Hockett's inclusion of the vocal-auditory channel as a primary design feature of language, human or not, is interesting to me. Not only his omission of sign language as a language with legitimacy equal to that of any spoken language (I kept waiting for him to mention it as an exception, and he never did), but his admission that the "organs of speech" did not evolve as such for the specific purpose of speech, no matter how he might qualify the statement, seem to weaken his insistence on the vocal-auditory channel's primacy as a feature of language. He also does not discuss the possibility of writing as a form of language closely related to but not the same as spoken language, which, young, naive and inexperienced in the field of linguistics though I be, seems like something one might at least spend some time dismissing.

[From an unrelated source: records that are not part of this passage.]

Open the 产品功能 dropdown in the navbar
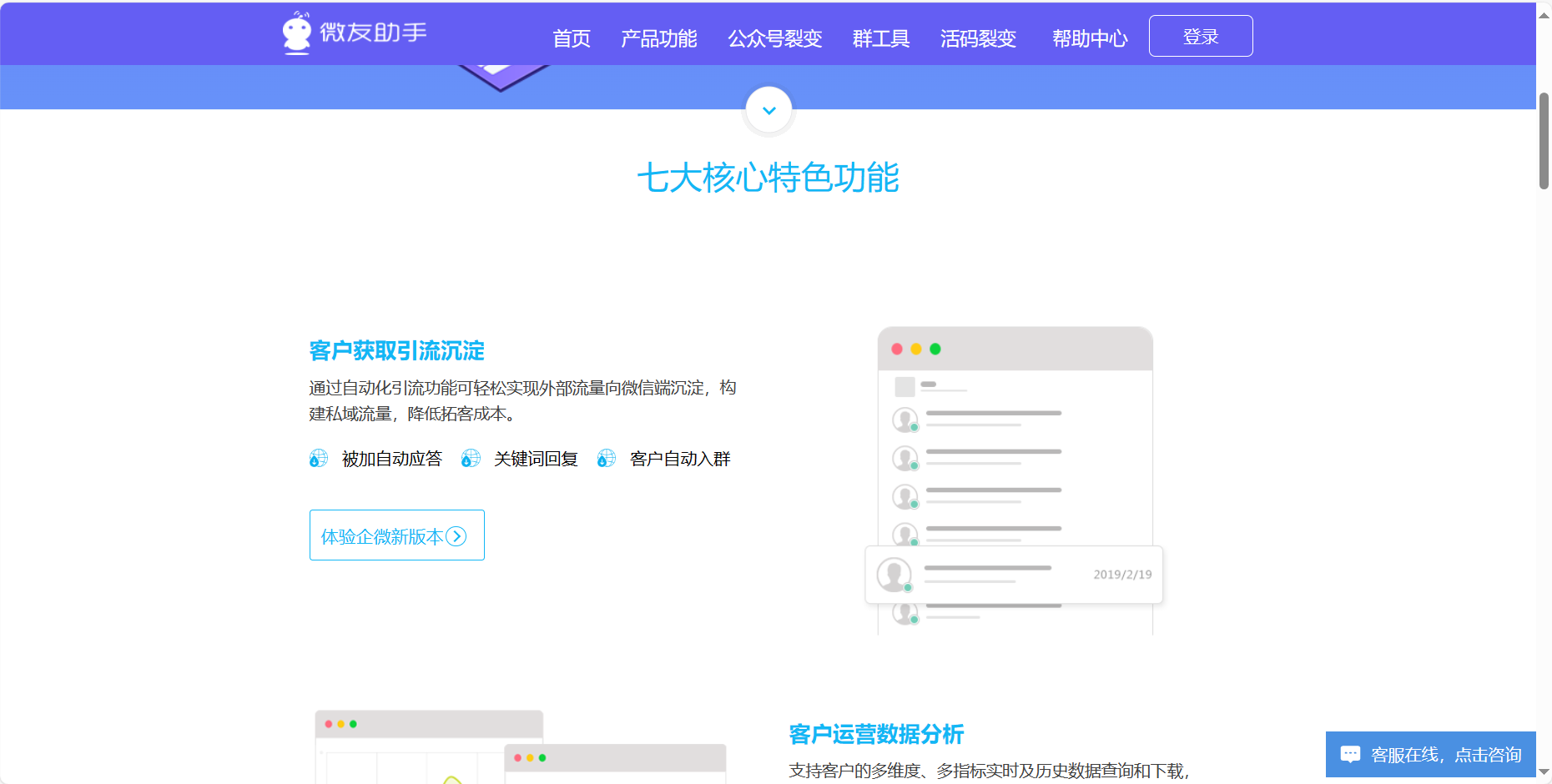Viewport: 1552px width, 784px height. coord(658,38)
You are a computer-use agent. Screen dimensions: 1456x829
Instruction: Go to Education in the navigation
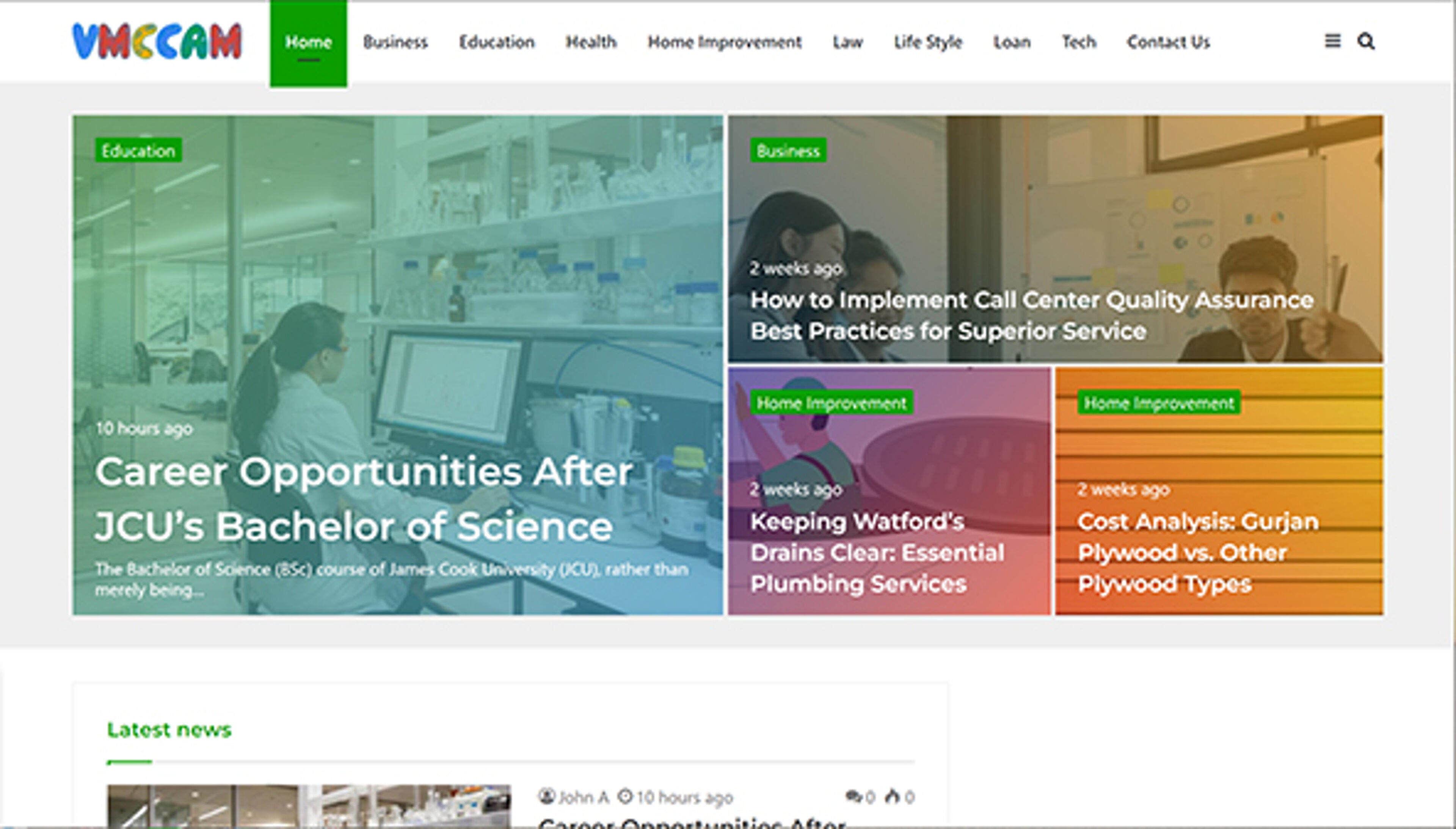click(496, 42)
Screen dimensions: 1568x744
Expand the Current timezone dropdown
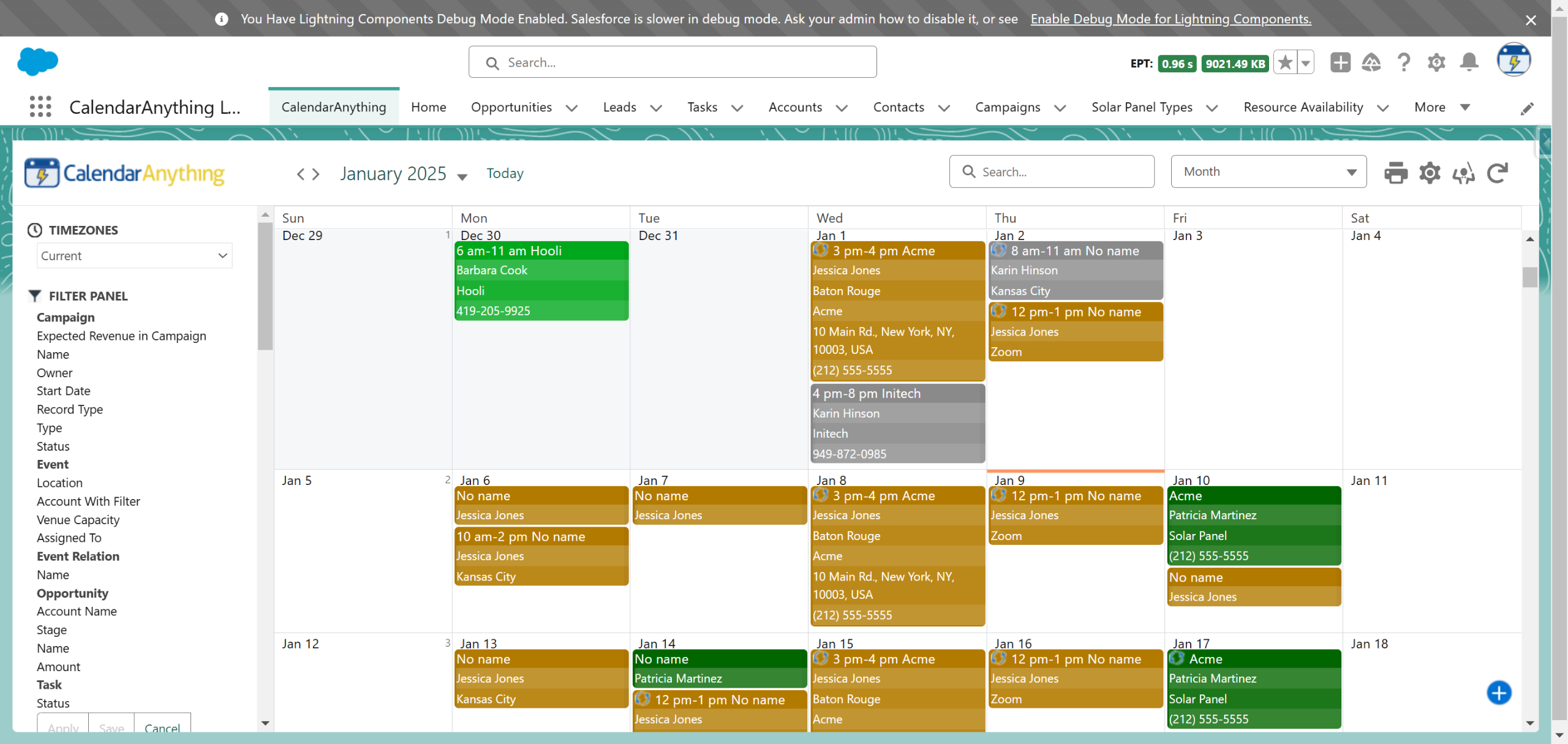[x=134, y=256]
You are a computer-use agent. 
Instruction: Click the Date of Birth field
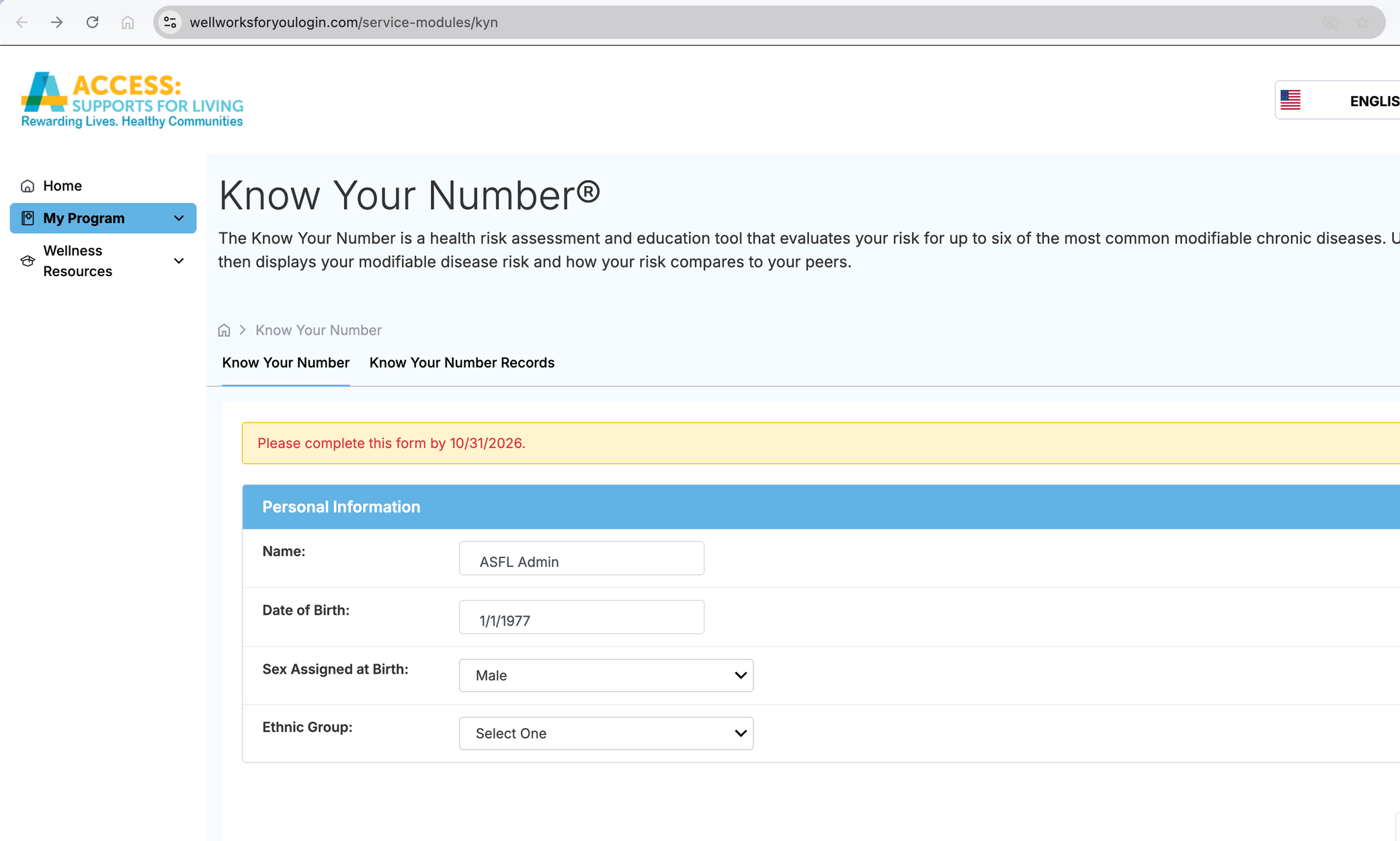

I do acknowledge the process he's undertaking, that not every one of these design features is going to be a vital component or that "they are not all of equal importance, and they vary a good deal as to the extent to which they can be characterized in purely abstract terms," but by making a list at all he's assigning them importance. This one even has several subcategories; vowel color, sure, with the exception of the single-vowel-phoneme language we discussed in class, seems to be a pretty important means of differentiation once you've established your vocal-auditory channel. I don't know if there is any language composed exclusively of consonants, but even if there were, it'd be the exception, or the fringe weirdo language on the edge of the radial category.
Cortical control I can accept far more readily as an indispensible facet of language; the hand-eye coordination required for the dexterity and subtelty of sign language is, I assume, as cortically controlled as the articulation required for speech, although the point Hockett makes about the importance of the ear and mouth in human life could as easily be made for the importance of the hand and eye in a speaker of sign language.
Thus comes the third category of the vocal-auditory channel, "hand, eye, mouth, and ear". We've got amazing hand-eye coordination, so historically and evolutionally let's hijack its corticial development and use it for something other than communication, he seems to say. Fine, but that and the dismissive little sentence about My problem with his aside on interspecies communication is that he excludes the possibility of nonauditory communication that we simply don't study because we wouldn't think to search for it. It's a section on the vocal-auditory channel, certainly, but if it's a subsection on the possibilities of interspecies communication, here rather than in the section on vowel color, there should be at least some mention of inexplicable communicative phenomena that may well not be auditory, that may be using a conduit that we don't have the evolutionary equipment to intercept or decode, like the vowel-color example of dogs and possible differences in body odor. Aside from the clues that we know are visual (which should also be mentioned).
In any case, the whole fully-established vocal-auditory prejudice looks a little flaky around the edges to me. It's definitely got a place in the list, but more careful qualifications would make me happier.